Product How To: DFT strategy for ARM processor-based designs
This is an important consideration at Samsung Electronics, which designs a variety of SoCs containing ARM multicore processors. Simply adding more chip-level pins for testing conflicts with packaging constraints and can potentially undermine other cost-saving techniques that rely on utilizing fewer pins (see sidebar on multisite testing). What is needed instead is a DFT strategy optimized for designs that use multicore processors—a strategy in which the architecture and automation elements work in tandem to lower test cost without compromising test quality or significantly increasing automatic test pattern generation (ATPG) runtime.
This article provides an example of an optimized DFT architecture, referred to as “shared I/O.” It is enabled by Synopsys’ synthesis-based test solution, which has been used successfully in Samsung’s multicore processor designs. The experience demonstrates that shared I/O is a better approach than the standard DFT architecture for testing multicore designs since it reduces test costs by utilizing fewer pins while providing the same or better test time reduction.
Dedicated test pins
Figure 1 shows a standard DFT architecture for a design with quad-core processors and user-defined logic at the top level. The cores need not be identical but all blocks contain an embedded scan compressor-decompressor (CODEC) to reduce the number of tester cycles required for achieving high test coverage, which in turn reduces test cost [1, 2].

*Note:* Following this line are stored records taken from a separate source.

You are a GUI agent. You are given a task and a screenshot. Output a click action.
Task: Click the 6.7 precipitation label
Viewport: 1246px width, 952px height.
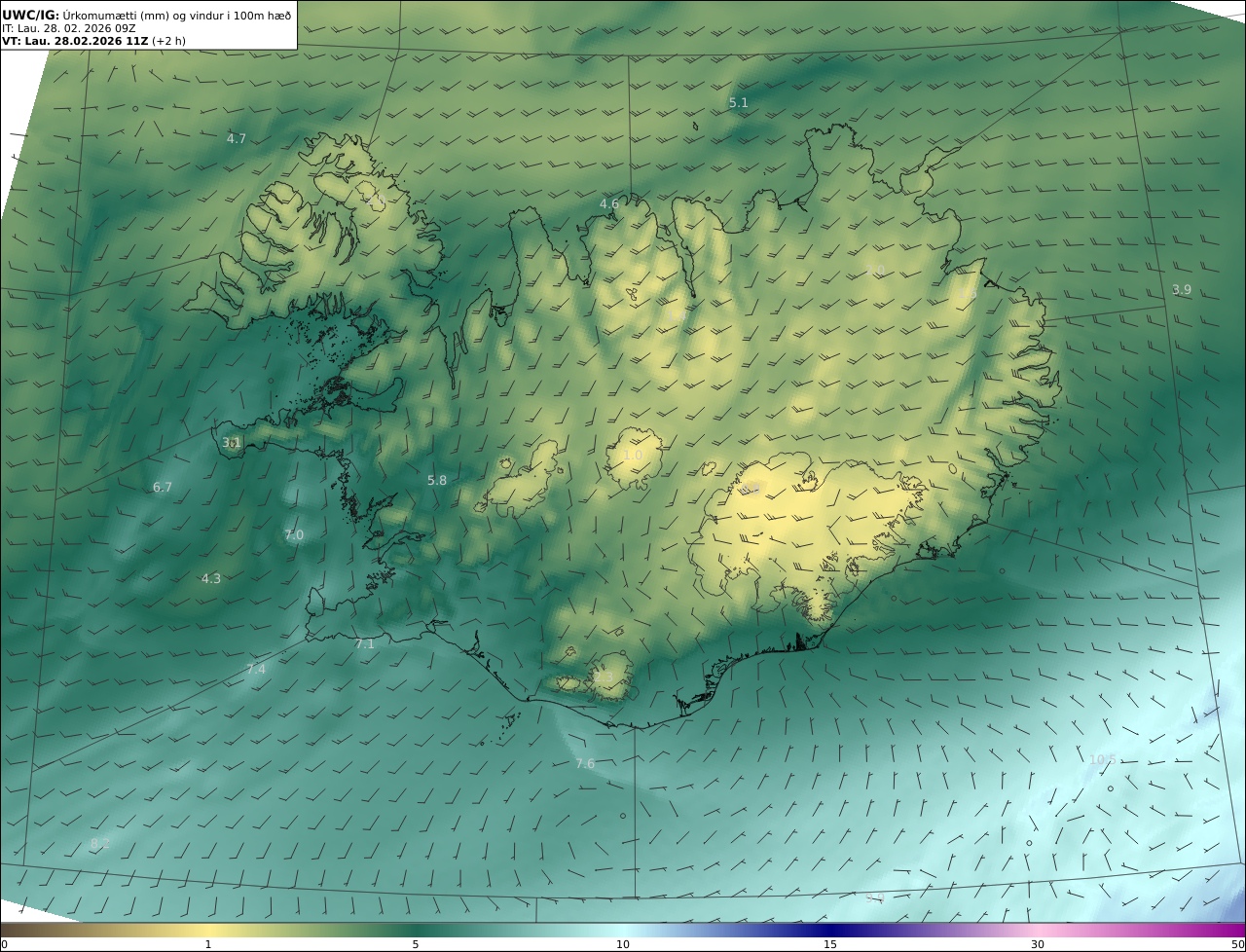[163, 487]
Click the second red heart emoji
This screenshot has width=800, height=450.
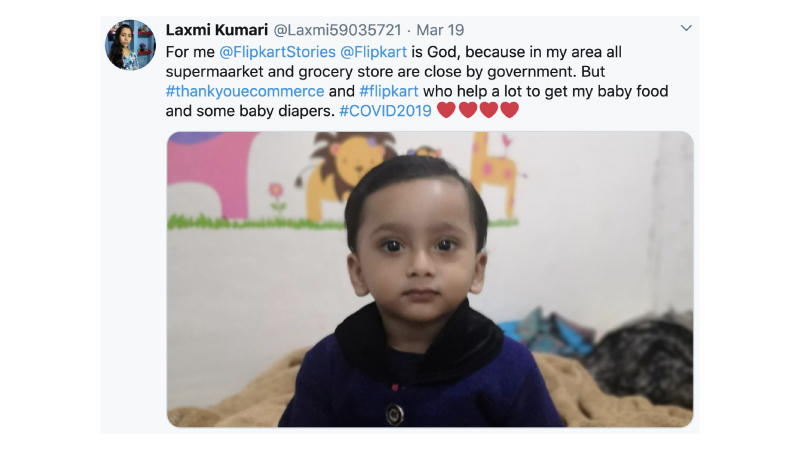click(468, 110)
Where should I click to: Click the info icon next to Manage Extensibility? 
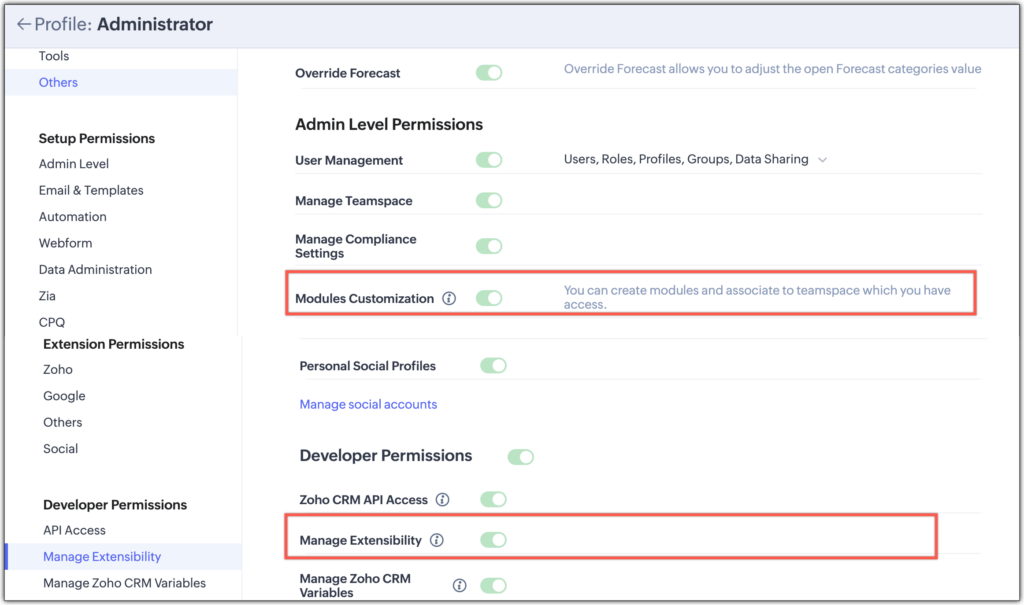tap(437, 539)

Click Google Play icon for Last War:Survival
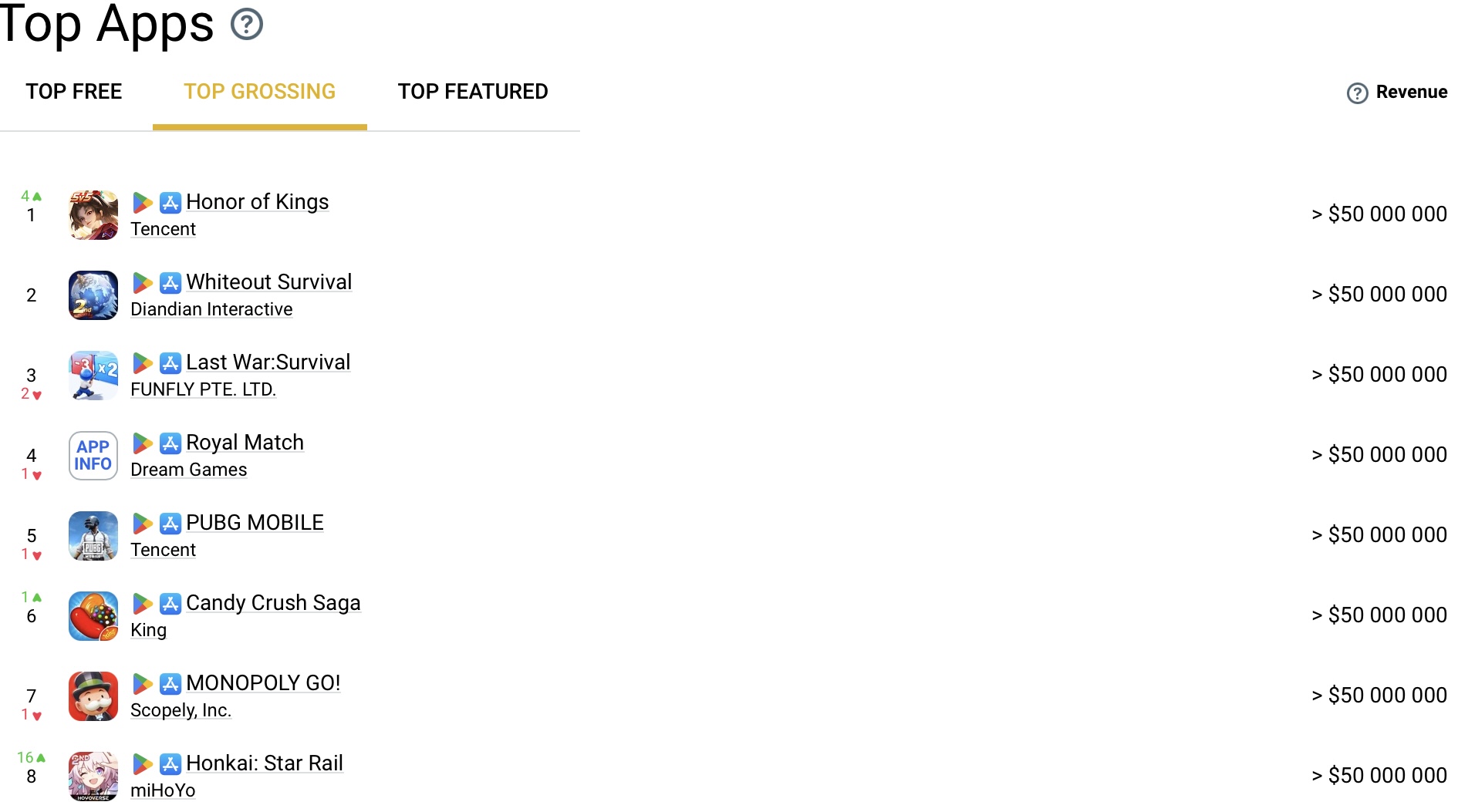[142, 363]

The amount of compression implemented for a particular CODEC determines the number and length of its scan chains, and is chosen to ensure an approximately uniform scan chain length L across all the digital logic in the design. While more compression shortens the chain length and achieves greater test time reduction, the amount of compression applied is constrained in practice by a minimum number of scan inputs to the CODEC as well as routing considerations. Even so, as the number of cores increases, it becomes essential to keep the number of scan I/O needed to test each CODEC reasonably small to avoid exceeding the number of chip-level pins available for testing.
Shared test pins
The optimized DFT architecture is illustrated in Figure 2. The chip-level test pins are uniformly connected to all the CODECs in the design, and an integration block added to the CODEC outputs enables full observability of the scan chains. Assuming a design contains N CODECs, then log2(N) test input pins are allocated to select which logic is being observed on the output pins.
Synopsys’ DFTMAX™ compression was used to implement both DFT architectures for a 20-nm design containing four identical ARM processor cores, one of the latest versions of the Cortex-A series, plus user-defined logic. Only a few modifications to the original DFT scripts were required to implement the optimized architecture. Table 1 compares test pin count and normalized TetraMAX® ATPG stuck-at pattern count results for the standard versus shared I/O architectures using equivalent chain length and high fault coverage for both scenarios:
Despite consuming half the test pin resources, shared I/O required substantially fewer patterns (and tester cycles)—30% fewer for the power-aware patterns, which are generated to avoid false failures during production testing . The decrease in pattern count can be explained in part by an increase in ATPG efficiency that comes “for free” when the scan inputs are shared among multiple cores. However, in this application, designers also used additional tools in the Synopsys product, enabled when processor cores are identical, that enhance both pattern efficiency and the ability to isolate defective parts.